可以使用Future.delayed方法实现简单的去抖动

bool debounceActive = false;
...

//listener method
onTextChange(String text) async {
  if(debounceActive) return null;
  debounceActive = true;
  await Future.delayed(Duration(milliSeconds:700));
  debounceActive = false;
  // hit your api here
}

答案 8 :(得分:0)

正如其他人所建议的那样,实现自定义防反弹器类并不是那么困难。
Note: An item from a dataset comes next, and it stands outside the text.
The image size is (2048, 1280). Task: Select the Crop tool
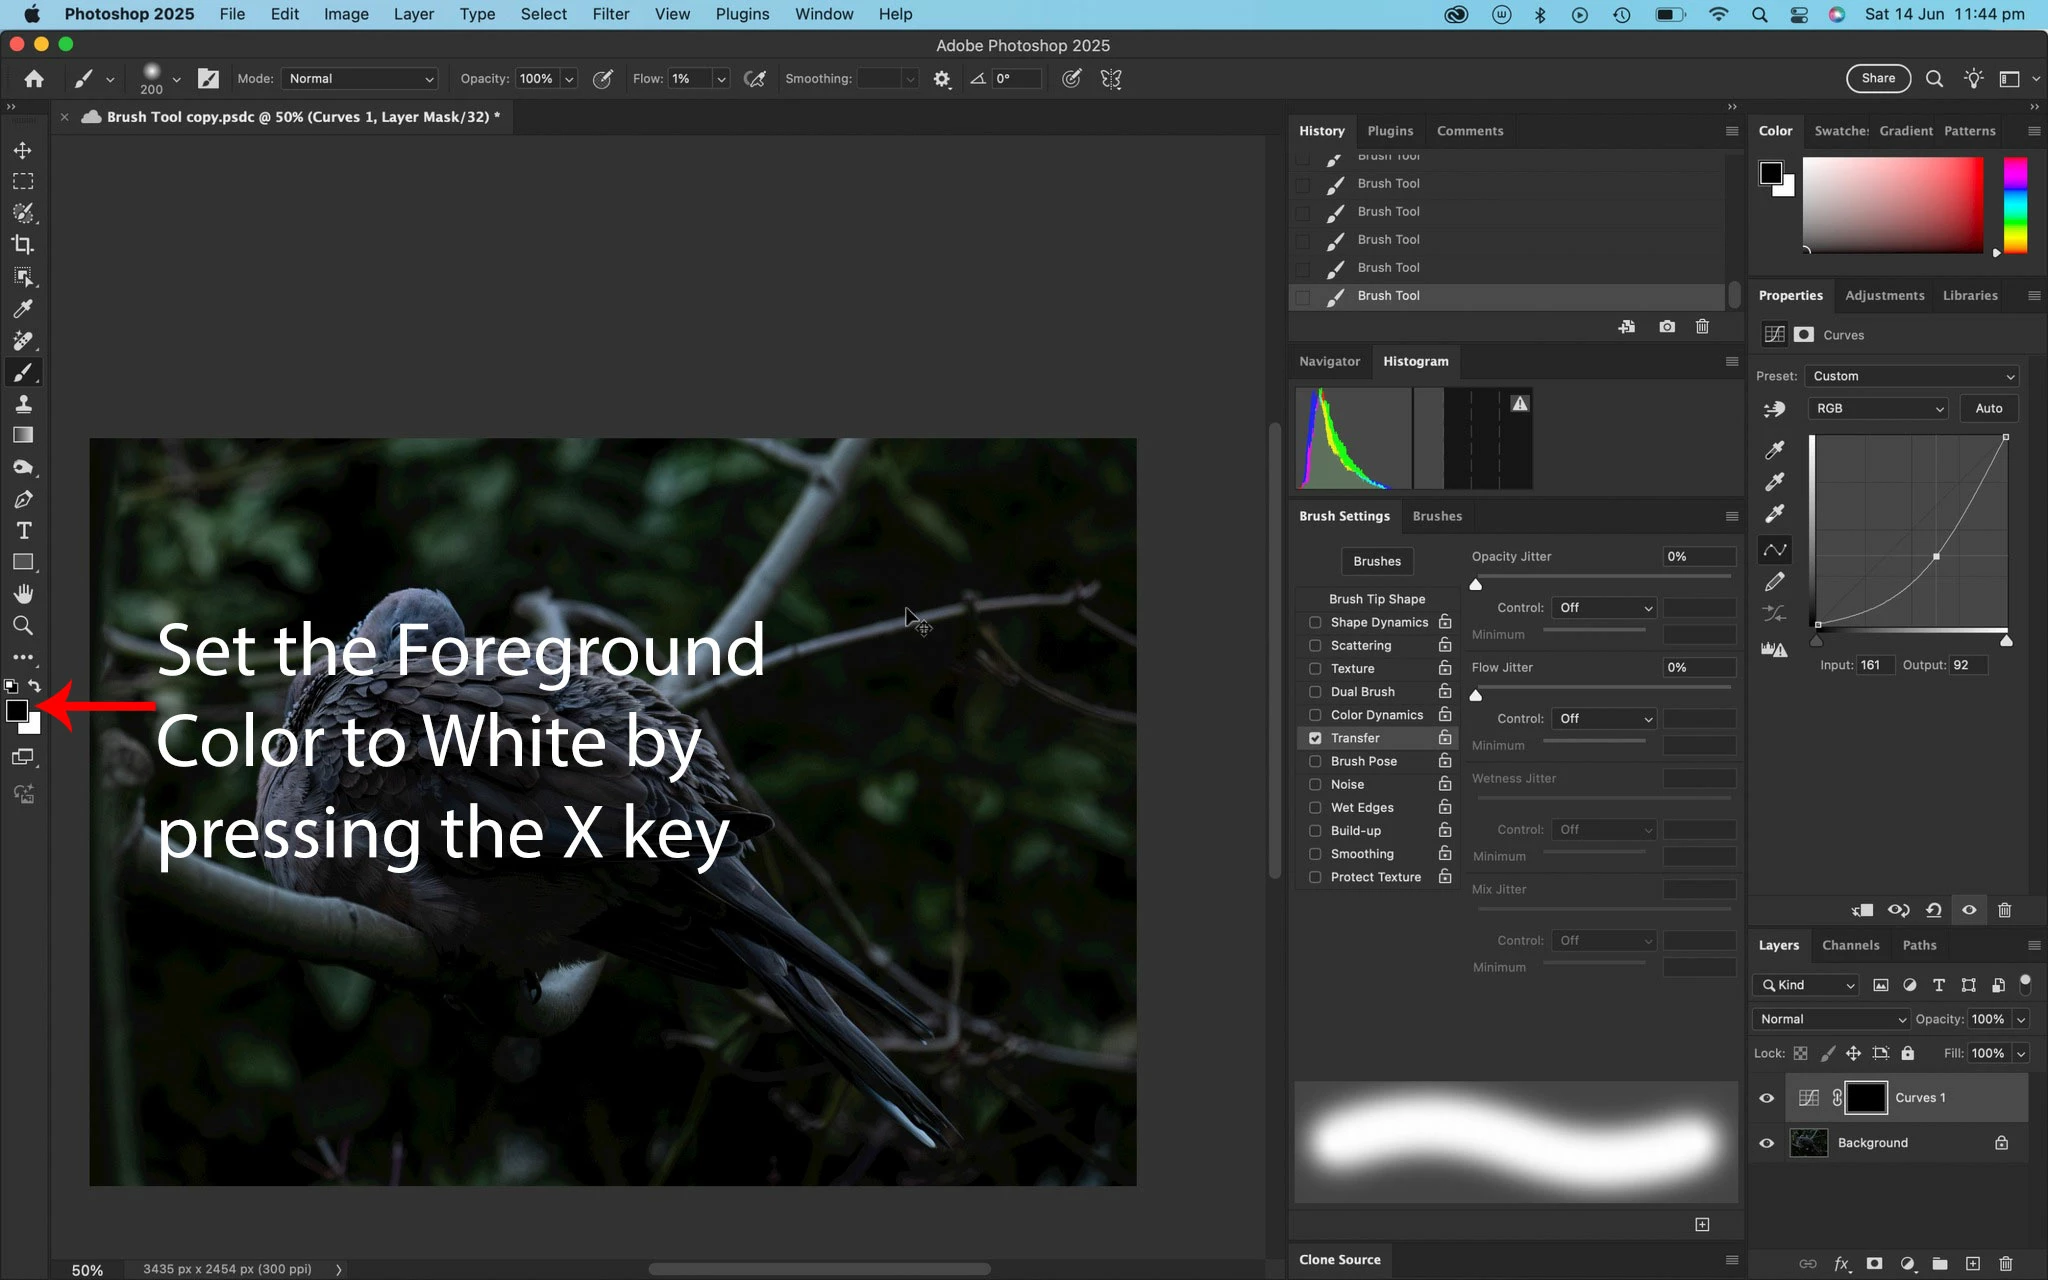(x=23, y=245)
您还可以使用Flutter插件,例如EasyDebounce

在您的情况下,您将像这样使用它:

import 'package:easy_debounce/easy_debounce.dart';

...

// Start listening to changes 
nomeTextController.addListener(((){
    EasyDebounce.debounce(
        '_updatenomecliente',        // <-- An ID for this debounce operation
        Duration(milliseconds: 500), // <-- Adjust Duration to fit your needs
        () => _updateNomeCliente()
    ); 
}));

完整披露:我是EasyDebounce的作者。

答案 9 :(得分:0)

实用程序功能如何?

import 'dart:async';

Function debounce(Function func, int milliseconds) {
  Timer timer;
  return () { // or (arg) if you need an argument
    if (timer != null) {
      timer.cancel();
    }

    timer = Timer(Duration(milliseconds: milliseconds), func); // or () => func(arg) 
  };
}

然后:

var debouncedSearch = debounce(onSearchChanged, 250);
_searchQuery.addListener(debouncedSearch);

将来使用variable arguments可以对其进行改进。